At the time of the admonition, he was precariously balanced on an arm chair, gleefully switching the light on and off. I had, on two occasions, told him to stop playing with the switch, but clearly, it had fallen on deaf ears. It was therefore time to switch to a higher gear.
I responded to his “Mum, nini?” with another piercing glance and he quickly clambered off the seat and went in search of a different kind of mischief.
We modern parents are advised to have a dialogue with our children instead of castigating them, to reason with them and softly explain to them the decisions we make rather than tell them or order them, and to certainly refrain from using terms such as “because I told you so…” We’re told that we cannot afford to discipline our children the way we were disciplined by our parents and the whole village at large because the world is very different from what it was, say, a decade ago.
It’s true, it’s a strange world we’re living in, at least that is how our generation sees it. In our time there was no cellphone and the word internet, which has ushered a whole new, sometimes scary world into our homes.
Some argue that today’s child is fragile, and therefore needs to be handled with care, that we cannot afford to rattle him – recently, I heard a story of a 15-year-old who hang himself after his mother forbade him from continuing with a romantic relationship he had with a classmate.
It’s true that the world has changed markedly, what, with Covid-19 now in the picture.
In spite of the new parenting ways we have to embrace though, I still believe that there is room for the old ways of parenting, the tried and tested ways that have never ceased to yield results, including that glance our mothers sent our way when we erred or exhibited bratty behaviour, and which communicated volumes, much more than words could express.
I have a variety of glances reserved for a variety of bad behaviour, for instance, I have one that says, “stop watching cartoon and finish up your food,” another that says, “You had better put on your sweater right now…” another asking, “I just told you to switch off the TV, what are you doing still seated there?” Another that screams, “Did you just do that?!” and yet another that warns, “Let me catch you doing that again…” and how can the recipients forget the one that promises, “Dare you repeat that again…” and “Wacha nirudi…”

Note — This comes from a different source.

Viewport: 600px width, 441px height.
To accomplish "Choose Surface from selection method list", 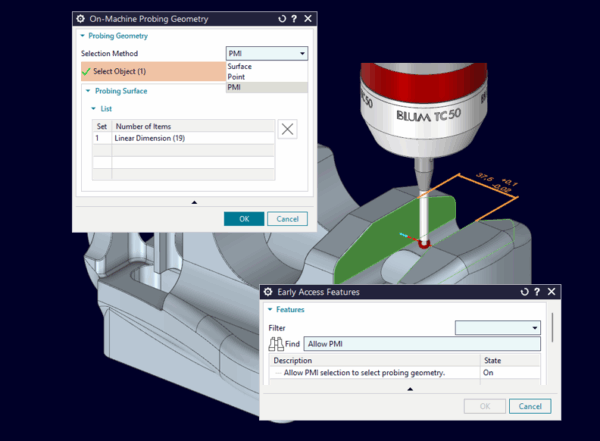I will tap(240, 67).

I have many more in my quiet-but-effective discipline arsenal, but since my word count is limited, I will leave it at that.
These glances, I believe, are God-given, and that every mother should whole-heartedly embrace them and generously and readily use them to their advantage.
To begin with, they save you the energy you would use admonishing your children verbally, and since there is no shouting involved, the home is more peaceful. If you haven’t tried it, please do, I assure you its foolproof. You can thank me later.